Ebu İmran şöyle rivayet ediyor: Emeviler zamanında Konstantiniyye üzerine gazaya çıkmıştık. O sırada Mısır’da vali olarak Ukbe bin Amr, şam da da Fudayl bin Ubeyd bulunuyordu.Konstantiniyye önlerine gelince şehirden büyük bir Rum ordusu dışarıya çıkarak saldırıya hazırlandılar. Biz de kendilerine karşı saf tuttuk. İslam ordusunun neferlerinden biri düşman içine saldırdı. Birçoğunu katlettikten sonra tekrar geri döndü. Bunu gören bazı askerler;
“Fesubhanallah ! kendini nasılda tehlikeye attı. Hiç gereği yoktu.” diye söylendiler. Bu sözleri işiten Ebu Eyyub el Ensari Hz.ayağa kalkarak;
“Ey askerler ! Sizler Cenabı Hakkın (kendinizi tehlikeye atmayın….) mealindeki ayetini yanlış yorumluyorsunuz. Düşmanın içine saldırmak, sizin anladığınız manada insanın kendisini tehlikeye atması demek değildir.
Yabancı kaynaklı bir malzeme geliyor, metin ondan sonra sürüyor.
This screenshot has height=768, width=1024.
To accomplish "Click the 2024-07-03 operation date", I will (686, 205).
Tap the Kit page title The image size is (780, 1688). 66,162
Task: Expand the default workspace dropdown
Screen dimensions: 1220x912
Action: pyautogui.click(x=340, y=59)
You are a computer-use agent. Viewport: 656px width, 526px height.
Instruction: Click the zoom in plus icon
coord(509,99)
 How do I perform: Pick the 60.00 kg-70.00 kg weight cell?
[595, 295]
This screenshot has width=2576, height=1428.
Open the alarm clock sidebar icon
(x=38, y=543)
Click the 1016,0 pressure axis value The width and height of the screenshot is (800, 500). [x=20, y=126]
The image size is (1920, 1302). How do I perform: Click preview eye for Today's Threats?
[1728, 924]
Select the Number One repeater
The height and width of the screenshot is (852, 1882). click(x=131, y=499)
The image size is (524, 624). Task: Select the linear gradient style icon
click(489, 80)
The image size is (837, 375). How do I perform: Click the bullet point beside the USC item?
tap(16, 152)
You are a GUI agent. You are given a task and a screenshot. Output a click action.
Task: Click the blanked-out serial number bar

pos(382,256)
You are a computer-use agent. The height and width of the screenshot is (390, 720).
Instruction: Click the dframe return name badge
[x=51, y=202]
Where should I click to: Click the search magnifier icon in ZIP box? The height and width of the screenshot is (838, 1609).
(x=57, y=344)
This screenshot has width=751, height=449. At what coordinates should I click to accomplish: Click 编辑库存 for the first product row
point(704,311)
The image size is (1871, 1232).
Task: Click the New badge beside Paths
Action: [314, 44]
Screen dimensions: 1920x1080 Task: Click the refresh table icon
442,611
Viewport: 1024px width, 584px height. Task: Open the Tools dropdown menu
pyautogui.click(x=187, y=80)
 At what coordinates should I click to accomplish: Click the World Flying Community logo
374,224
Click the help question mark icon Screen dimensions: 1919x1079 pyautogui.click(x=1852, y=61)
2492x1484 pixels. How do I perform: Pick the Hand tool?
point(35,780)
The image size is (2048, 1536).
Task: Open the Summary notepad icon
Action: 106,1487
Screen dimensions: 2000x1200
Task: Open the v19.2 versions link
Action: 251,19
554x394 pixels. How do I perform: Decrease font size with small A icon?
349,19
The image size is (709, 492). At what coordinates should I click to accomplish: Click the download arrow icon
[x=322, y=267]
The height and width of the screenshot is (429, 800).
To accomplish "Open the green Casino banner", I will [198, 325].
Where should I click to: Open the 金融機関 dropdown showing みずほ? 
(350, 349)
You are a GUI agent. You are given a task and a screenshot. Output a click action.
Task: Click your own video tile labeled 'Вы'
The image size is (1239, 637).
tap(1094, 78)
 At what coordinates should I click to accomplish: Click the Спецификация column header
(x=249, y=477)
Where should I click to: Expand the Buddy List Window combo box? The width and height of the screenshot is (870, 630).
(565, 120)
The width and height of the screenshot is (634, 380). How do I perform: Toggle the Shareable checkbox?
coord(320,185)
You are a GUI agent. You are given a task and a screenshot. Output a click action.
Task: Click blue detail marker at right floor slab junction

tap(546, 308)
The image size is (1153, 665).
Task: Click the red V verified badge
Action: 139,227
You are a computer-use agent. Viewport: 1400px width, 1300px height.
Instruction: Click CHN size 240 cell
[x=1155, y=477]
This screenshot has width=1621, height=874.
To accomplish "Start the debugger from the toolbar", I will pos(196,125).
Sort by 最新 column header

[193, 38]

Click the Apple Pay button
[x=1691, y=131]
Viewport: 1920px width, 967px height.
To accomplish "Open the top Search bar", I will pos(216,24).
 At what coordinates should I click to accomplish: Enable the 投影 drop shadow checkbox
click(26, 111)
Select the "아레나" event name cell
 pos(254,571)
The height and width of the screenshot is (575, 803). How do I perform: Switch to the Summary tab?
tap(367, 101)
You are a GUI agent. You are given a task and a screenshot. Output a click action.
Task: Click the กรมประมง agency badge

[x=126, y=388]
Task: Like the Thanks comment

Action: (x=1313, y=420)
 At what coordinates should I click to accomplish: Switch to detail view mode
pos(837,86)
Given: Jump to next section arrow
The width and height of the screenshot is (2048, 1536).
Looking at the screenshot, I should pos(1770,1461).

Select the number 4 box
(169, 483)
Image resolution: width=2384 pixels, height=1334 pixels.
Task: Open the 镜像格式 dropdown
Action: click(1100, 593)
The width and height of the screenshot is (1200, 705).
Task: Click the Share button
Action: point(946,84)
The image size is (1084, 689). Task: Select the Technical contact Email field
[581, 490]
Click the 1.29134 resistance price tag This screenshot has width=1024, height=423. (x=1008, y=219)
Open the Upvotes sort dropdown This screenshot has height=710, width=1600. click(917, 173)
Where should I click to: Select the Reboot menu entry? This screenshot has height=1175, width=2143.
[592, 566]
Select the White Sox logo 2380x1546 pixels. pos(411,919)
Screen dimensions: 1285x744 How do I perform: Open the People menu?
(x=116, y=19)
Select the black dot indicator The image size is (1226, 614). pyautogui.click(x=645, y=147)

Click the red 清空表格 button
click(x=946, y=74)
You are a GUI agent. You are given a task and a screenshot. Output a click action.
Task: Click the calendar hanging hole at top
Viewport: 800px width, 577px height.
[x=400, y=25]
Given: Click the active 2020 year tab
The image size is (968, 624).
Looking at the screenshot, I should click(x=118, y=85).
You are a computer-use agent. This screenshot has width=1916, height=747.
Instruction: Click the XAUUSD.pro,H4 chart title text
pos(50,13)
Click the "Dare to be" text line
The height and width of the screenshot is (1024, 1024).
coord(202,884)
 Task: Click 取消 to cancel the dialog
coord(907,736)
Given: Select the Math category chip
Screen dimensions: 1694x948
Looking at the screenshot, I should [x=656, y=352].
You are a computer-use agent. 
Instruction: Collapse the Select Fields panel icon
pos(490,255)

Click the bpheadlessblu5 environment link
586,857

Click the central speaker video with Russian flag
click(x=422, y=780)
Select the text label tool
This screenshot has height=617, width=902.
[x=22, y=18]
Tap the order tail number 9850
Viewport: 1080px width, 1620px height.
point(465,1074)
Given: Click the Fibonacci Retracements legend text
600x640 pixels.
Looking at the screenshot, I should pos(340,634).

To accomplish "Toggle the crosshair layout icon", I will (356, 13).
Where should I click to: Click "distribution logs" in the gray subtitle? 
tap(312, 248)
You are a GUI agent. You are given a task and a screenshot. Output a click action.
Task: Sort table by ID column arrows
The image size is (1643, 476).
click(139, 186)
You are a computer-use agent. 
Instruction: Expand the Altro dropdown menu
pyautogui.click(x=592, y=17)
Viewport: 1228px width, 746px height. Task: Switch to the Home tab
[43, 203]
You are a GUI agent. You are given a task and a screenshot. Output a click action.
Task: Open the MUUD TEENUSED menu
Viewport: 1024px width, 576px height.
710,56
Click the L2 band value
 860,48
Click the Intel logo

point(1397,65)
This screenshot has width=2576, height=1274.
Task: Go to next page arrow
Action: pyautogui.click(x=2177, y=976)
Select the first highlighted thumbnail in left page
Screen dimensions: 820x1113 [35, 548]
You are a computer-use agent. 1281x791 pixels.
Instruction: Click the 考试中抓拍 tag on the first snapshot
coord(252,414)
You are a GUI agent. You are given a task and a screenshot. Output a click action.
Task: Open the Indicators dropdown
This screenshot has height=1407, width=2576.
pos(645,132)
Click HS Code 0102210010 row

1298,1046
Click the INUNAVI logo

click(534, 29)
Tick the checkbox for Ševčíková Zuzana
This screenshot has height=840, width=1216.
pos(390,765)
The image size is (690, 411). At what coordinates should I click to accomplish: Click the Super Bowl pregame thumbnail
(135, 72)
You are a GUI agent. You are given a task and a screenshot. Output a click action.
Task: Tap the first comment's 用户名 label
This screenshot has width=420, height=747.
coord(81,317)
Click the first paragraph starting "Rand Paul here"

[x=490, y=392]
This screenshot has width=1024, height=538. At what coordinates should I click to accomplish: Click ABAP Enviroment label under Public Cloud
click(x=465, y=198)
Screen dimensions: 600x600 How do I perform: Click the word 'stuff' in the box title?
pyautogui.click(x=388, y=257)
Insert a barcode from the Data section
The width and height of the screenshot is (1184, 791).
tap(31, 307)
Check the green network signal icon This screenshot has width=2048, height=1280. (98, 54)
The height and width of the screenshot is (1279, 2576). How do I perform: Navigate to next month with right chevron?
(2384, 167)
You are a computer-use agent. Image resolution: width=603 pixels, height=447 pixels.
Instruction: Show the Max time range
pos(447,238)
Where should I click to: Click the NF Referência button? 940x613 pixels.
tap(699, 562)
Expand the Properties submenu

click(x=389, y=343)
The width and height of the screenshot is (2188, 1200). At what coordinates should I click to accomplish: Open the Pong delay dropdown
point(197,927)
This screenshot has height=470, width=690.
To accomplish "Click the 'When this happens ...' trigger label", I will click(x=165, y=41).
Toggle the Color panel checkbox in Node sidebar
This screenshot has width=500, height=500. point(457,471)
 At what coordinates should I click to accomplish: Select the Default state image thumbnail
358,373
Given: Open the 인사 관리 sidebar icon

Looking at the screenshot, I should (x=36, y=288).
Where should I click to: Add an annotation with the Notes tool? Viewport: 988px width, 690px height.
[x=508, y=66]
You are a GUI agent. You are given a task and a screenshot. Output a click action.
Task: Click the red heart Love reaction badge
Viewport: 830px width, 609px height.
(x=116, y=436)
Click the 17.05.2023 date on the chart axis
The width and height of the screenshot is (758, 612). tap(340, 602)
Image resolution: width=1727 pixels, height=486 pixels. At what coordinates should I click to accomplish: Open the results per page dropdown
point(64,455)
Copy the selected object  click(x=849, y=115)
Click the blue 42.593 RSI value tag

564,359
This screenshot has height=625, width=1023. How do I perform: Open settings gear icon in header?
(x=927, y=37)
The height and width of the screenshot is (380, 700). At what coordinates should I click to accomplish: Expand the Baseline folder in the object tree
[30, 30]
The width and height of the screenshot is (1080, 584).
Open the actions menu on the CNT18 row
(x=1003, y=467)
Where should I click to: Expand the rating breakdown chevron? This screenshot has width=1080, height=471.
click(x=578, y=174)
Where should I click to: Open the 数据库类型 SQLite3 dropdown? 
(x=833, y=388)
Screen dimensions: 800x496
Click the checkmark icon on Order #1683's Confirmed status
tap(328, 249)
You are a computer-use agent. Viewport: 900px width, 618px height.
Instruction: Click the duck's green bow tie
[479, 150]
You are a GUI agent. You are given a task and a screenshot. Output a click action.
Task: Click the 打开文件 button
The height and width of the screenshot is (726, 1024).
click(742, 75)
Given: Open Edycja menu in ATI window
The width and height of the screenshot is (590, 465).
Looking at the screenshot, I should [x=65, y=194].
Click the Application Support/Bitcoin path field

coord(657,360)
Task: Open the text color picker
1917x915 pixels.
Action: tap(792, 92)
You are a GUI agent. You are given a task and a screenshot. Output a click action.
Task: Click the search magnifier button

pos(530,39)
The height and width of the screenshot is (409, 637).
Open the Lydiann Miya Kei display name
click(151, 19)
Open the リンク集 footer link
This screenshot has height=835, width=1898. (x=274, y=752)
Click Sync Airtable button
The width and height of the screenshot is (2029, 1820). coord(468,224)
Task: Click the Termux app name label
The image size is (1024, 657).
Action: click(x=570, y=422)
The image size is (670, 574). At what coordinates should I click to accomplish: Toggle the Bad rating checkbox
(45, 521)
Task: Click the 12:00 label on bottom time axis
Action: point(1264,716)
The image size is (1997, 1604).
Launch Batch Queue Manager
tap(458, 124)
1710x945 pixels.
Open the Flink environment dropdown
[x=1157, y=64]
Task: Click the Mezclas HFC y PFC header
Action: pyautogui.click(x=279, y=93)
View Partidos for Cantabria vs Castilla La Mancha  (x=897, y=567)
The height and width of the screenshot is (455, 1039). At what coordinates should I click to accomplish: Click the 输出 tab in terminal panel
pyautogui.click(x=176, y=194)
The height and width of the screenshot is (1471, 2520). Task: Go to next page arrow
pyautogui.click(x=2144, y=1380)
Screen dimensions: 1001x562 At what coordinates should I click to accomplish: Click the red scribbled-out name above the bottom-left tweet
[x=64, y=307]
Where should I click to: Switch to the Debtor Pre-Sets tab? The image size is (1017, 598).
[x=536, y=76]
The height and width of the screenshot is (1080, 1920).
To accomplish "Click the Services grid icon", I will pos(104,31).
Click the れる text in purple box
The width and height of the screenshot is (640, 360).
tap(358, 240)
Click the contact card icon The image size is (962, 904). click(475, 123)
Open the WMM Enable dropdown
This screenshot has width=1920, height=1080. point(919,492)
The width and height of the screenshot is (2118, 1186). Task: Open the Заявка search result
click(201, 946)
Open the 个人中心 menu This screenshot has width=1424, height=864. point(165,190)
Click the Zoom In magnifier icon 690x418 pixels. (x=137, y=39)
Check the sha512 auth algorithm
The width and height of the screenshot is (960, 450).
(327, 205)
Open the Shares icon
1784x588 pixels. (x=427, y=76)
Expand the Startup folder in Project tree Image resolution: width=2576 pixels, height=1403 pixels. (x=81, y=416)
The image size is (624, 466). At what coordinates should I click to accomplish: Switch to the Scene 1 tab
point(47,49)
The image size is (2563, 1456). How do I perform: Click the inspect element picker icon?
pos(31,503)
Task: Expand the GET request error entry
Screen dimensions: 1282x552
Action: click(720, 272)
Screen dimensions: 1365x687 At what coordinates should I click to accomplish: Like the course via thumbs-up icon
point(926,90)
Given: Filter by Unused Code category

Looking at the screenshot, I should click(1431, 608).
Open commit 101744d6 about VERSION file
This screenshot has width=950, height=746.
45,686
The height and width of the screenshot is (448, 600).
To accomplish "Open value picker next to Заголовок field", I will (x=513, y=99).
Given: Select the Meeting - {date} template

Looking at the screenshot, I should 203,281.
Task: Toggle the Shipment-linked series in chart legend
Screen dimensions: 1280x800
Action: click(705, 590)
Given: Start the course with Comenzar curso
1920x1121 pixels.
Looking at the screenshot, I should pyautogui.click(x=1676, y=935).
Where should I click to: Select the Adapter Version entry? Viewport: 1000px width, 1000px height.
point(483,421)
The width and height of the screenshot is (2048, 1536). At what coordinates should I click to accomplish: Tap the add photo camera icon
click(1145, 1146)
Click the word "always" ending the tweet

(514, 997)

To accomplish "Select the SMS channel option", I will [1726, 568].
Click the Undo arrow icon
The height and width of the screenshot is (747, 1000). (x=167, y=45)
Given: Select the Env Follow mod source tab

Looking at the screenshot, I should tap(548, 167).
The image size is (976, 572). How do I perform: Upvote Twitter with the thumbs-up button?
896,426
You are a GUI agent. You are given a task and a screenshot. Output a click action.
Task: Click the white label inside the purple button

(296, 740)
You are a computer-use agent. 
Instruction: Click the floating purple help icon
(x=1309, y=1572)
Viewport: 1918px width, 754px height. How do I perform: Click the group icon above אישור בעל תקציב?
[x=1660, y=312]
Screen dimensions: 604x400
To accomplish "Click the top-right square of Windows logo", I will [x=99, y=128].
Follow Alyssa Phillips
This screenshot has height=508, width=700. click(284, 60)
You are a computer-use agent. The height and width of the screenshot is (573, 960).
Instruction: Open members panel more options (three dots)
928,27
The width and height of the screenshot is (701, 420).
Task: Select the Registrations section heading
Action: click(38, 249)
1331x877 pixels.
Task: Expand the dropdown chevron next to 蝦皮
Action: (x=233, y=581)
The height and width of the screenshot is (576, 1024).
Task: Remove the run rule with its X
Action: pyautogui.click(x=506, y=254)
Zira bu ayeti kerime biz Ensar hakkında nazil olmuştur. Şöyle ki: Allahu Teale dini mübin-i İslamı güçlendirip dinin yardımcıları çoğalınca, biz Ensar, Rasulullah’tan gizli olarak kendi aramızda ; ” şimdiye kadar yaptığımız fedakarlıklar sebebiyle mallarımız telef oldu. Artık onların başında dursak, birazda mallarımızla ilgilensek, onların ıslahı ile meşgul olsak” diye düşündük. Bunun üzerine Cenab-ı Hak, bizim düşüncelerimizin yanlış olduğunu beyan etti. “-Allah yolunda mallarınızı harcayın. (Dünya malına tamah ederek, dünya zevkine aldanarak) kendinizi tehlikeye atmayın. Daima iyilik edin. Muhakkak ki Allah, iyilik edenleri sever. (Bakara 195) ayeti nazil oldu. O halde asıl tehlike, Allah yolunda cihadı ve Allah yolunda mallarınızı ve canlarınızı harcamayı bir kenara bırakarak onlarla meşgul olmaktır.”
İstanbul Seferi:
Ebu Eyyub El Ensarı Hz.
“Konstantiniyye mutlaka feth olunacaktır. Onu fetheden kumandan ne güzel bir kumandan, onu feth eden asker ne güzel bir asker bir askerdir.” hadîsine mazhar olmak için fırsat kolluyordu. Hz.Ali (RA) dönemindeki savaşlara da katılmıştı.Haricilere karşı yapılan Nehrivan Savaşına da Medayin’e kadar gelmişlerdi. Onun aklında hep İstanbul vardı. Hz.Muaviye’nin (RA) hilafeti döneminde onun oğlu Yezid kumandasında İstanbul’a düzenlenen sefere katılmak üzere hazırlandı. Bu sefere; İbn-i Ömer, İbn-i Abbas gibi sayıları bilinmeyen nice sahabi de katıldı. Sene 669 du.Ebu Eyyub El Ensarı Hz. nin yaşı 70 in üzerindeydi. Savaşın zorluklarına tahammül edemeyeceğini düşünen yakınları onu caydırmaya çalıştılar ama başarılı olamadılar.O, kesin kararlı olduğu için sefere katıldı. İstanbul önlerine gelmişler ,Haliç yakınlarına karargah kurmuşlardı. Ebu Eyyub El Ensarı Hz. kendisine tahsis edilen çadırda gün geçtikce daha çok güçten düşüyordu. Rahatsızlığı iyice artınca Ordu komutanı olan Yezid İbni Muaviye yanına geldi. Bir diyeceği olup olmadığını sordu. O da şu cevabı verdi.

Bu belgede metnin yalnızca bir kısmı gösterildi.